### [The problem]
Report each line of the listing below that contains the string "coordinates", copying every such line in full.

## Begin

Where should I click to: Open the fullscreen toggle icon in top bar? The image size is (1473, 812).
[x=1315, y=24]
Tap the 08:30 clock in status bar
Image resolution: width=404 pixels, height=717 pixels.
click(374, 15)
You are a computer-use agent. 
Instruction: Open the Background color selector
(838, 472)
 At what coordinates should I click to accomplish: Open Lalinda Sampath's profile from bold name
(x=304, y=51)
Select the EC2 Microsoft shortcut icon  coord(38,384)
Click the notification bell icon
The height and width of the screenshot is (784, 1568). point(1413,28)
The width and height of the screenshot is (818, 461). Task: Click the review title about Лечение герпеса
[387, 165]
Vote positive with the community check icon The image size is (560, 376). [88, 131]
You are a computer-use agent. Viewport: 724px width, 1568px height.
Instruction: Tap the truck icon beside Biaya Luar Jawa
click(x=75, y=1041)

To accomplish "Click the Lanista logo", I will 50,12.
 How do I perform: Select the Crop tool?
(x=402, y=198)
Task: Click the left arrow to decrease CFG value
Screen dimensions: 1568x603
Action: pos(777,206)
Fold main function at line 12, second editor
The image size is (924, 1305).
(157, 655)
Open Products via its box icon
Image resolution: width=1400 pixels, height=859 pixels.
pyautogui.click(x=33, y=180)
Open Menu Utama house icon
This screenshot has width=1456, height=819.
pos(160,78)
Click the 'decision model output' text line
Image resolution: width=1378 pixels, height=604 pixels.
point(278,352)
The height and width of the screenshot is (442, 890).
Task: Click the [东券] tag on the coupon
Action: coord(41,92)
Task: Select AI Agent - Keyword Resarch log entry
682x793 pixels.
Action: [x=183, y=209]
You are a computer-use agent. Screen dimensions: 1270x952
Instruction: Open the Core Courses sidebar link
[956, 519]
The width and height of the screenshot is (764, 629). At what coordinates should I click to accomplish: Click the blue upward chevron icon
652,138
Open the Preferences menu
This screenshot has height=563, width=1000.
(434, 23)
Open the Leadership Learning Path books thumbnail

## End

### [Solution below]
 At what coordinates should I click to accomplish: Open Lalinda Sampath's profile from bold name
The width and height of the screenshot is (764, 629). At what coordinates should I click to accomplish: Click the blue upward chevron icon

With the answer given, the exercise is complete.